Lavoratori migranti: nessun diritto (alla pensione)

Pensione
Fonte: web

“Ai giorni nostri, la parte peggiore del lavoro è ciò che capita alla gente quando smette di lavorare.” Le parole dello scrittore Gilbert Keith Chesterton riassumono perfettamente quanto sia complicato cogliere i frutti dei sacrifici di una vita. E in alcuni casi addirittura improbabile.

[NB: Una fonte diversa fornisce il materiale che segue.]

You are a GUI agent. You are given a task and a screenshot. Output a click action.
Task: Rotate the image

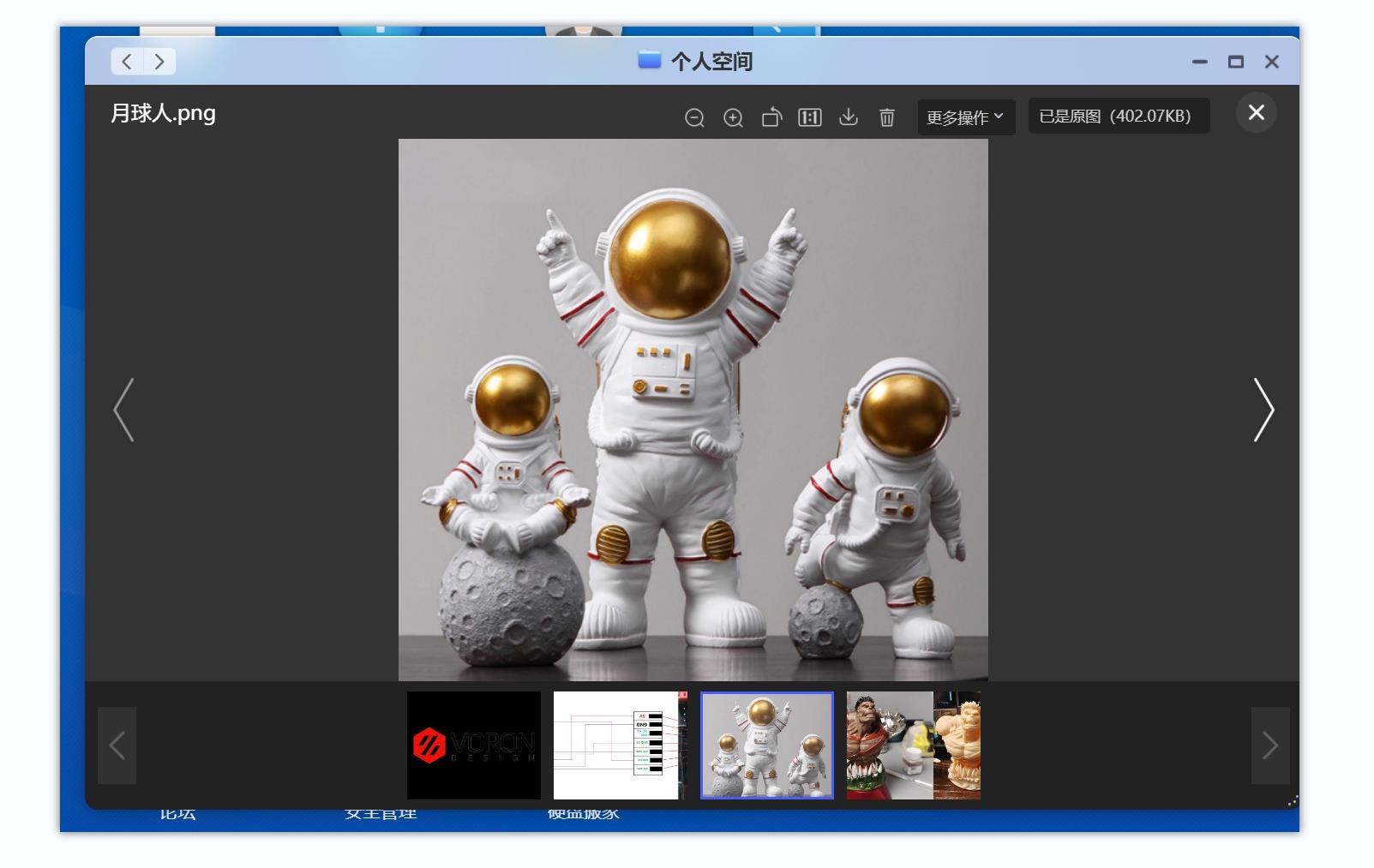771,117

In Italia la possibilità di andare in pensione è appesa al filo delle riforme che ridefiniscono le regole del gioco, più o meno, ad ogni cambio di governo. Anzianità contributiva (anni di lavoro e contributi versati) e vecchiaia anagrafica sono i due requisiti fondamentali. Sintetizzando: si può andare in pensione indipendentemente dall’età se si possiede un’anzianità contributiva di almeno 40 anni. Oppure bisogna aspettare di raggiungere il limite anagrafico, che ogni anno aumenta, ed è necessario aver versato i contributi per almeno 20 anni. Con delle differenze tra uomini e donne, e tra lavoratori autonomi, dipendenti del settore privato e della pubblica amministrazione.

La matassa di variabili e di relazioni in cui si perdono gli italiani quando smettono di lavorare, si fa ancora più ingarbugliata per gli stranieri. L’associazione Roma-Dakar recentemente ha posto l’accento sulla questione facendo notare che gli stranieri nel nostro Paese rappresentano circa il 13% della forza lavoro, ma percepiscono solo lo 0,2% delle pensioni pagate dall’Inps.

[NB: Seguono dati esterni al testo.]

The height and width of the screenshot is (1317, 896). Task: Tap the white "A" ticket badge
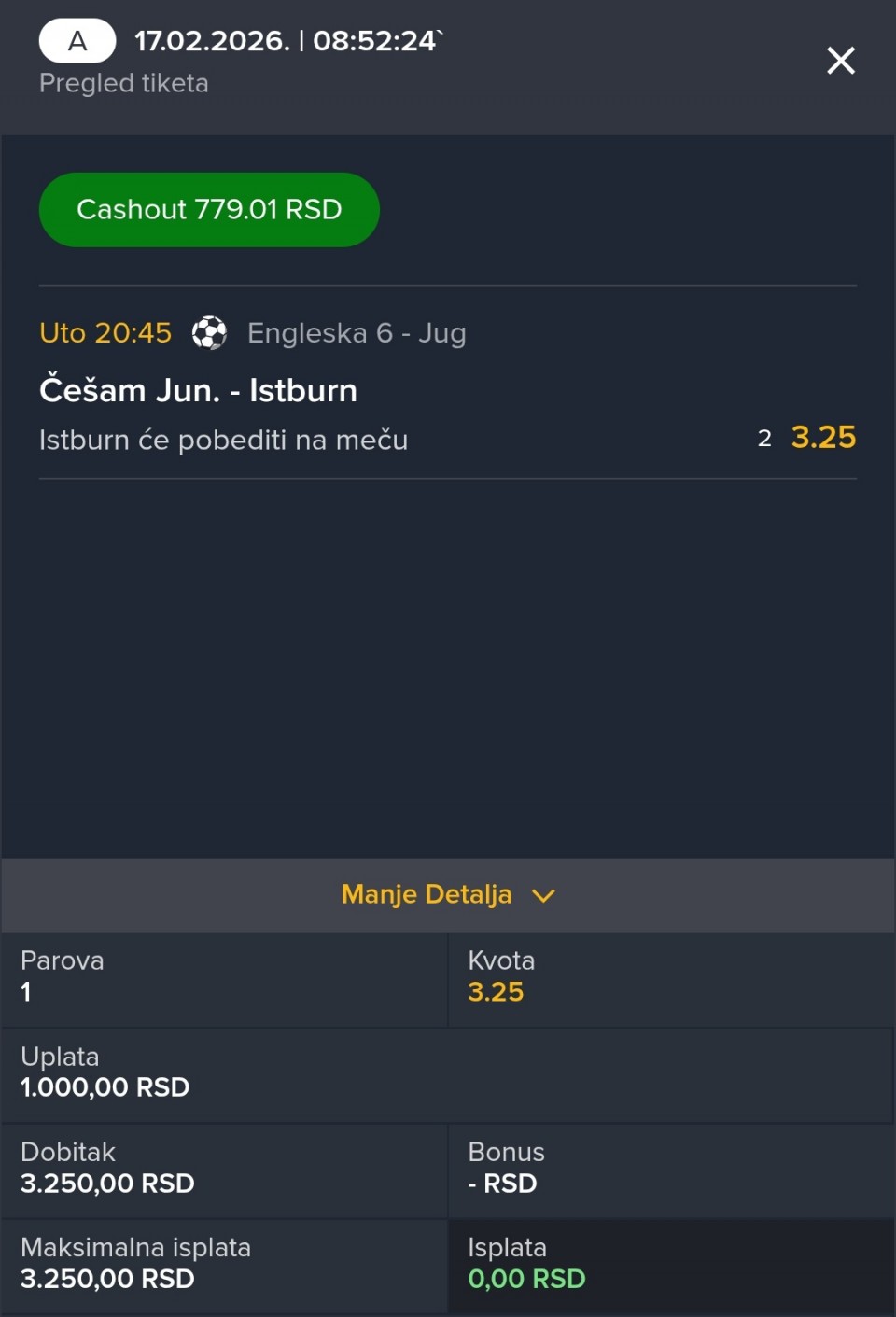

Claudio Piccinini, coordinatore dell’area immigrazione INCA CGIL, spiega: “La riforma Fornero ha penalizzato chiunque richieda la pensione. Ma la situazione è ancora più complicata per i migranti che hanno una storia lavorativa molto frammentata e debole, con dei versamenti più esigui. A prescindere dalle ultime riforme, sono penalizzati perché non possono far valere la contribuzione maturata in paesi diversi, come accade per gli italiani all’estero. E se non raggiungono una certa anzianità contributiva, ciò che è stato versato va perso. Legittimo pensare che qualcuno si sia fatto bene i conti”.

“Siamo prigionieri in questa condizione”, dice Ibrahima Camara che vive e lavora in Italia da 15 anni, e quando è arrivato dal Senegal aveva alle spalle una carriera di insegnante lunga 10 anni. Ha svolto diverse professioni, sempre in regola, e ora ha un contratto a tempo indeterminato come operatore socio educativo presso una cooperativa municipalizzata ad Aprilia. “Io tornerei nel mio paese anche domani. Ma non voglio perdere i contributi versati negli ultimi 15 anni”.

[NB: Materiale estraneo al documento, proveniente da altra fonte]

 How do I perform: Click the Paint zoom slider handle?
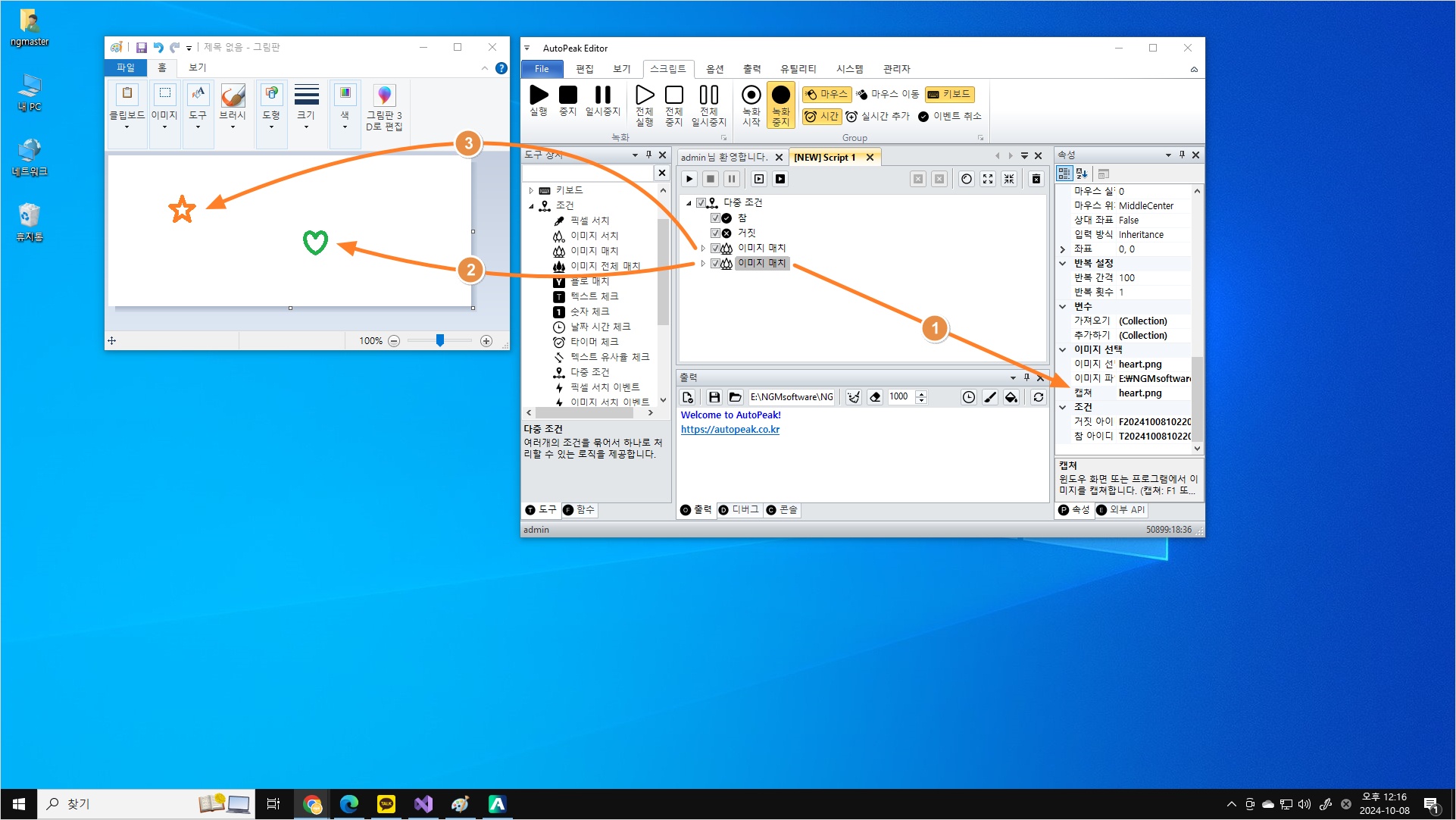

E, infatti, continua Claudio Piccinini: “ In alcuni casi l’unica soluzione per chi ritorna nel paese d’origine è una pensione calcolata secondo il sistema pro-rata (per cui ogni paese paga la quota maturata sul proprio territorio ndr). E si può richiedere solo intorno ai 70 anni, un’età fuori dall’aspettativa di vita media in certe regioni del mondo”.

I tempi sono lunghi anche per avere una semplice risposta ed è tutto vago e complicato. Viene un dubbio: lo fanno per scoraggiarti o c’è davvero una cattiva gestione? Per risolvere la questione è fondamentale lavorare su una cooperazione internazionale che sia reale. Vorremmo che il governo italiano ascoltasse i migranti per le questioni che riguardano i migranti. Noi ci siamo”, dice Ibrahima Camara. 

Le convenzioni bilaterali basterebbero a garantire il diritto alla pensione per i lavoratori con gli stessi doveri degli italiani, ma qualche diritto in meno. “Stipulare degli accordi potrebbe essere utile anche per i rapporti tra le pubbliche amministrazioni, per la sanità, per una serie di questioni. Gli altri stati solitamente sono disponibili a collaborare. Ma il nostro paese non è in grado di stipulare convenzioni per la sicurezza sociale”, conclude Claudio Piccinini.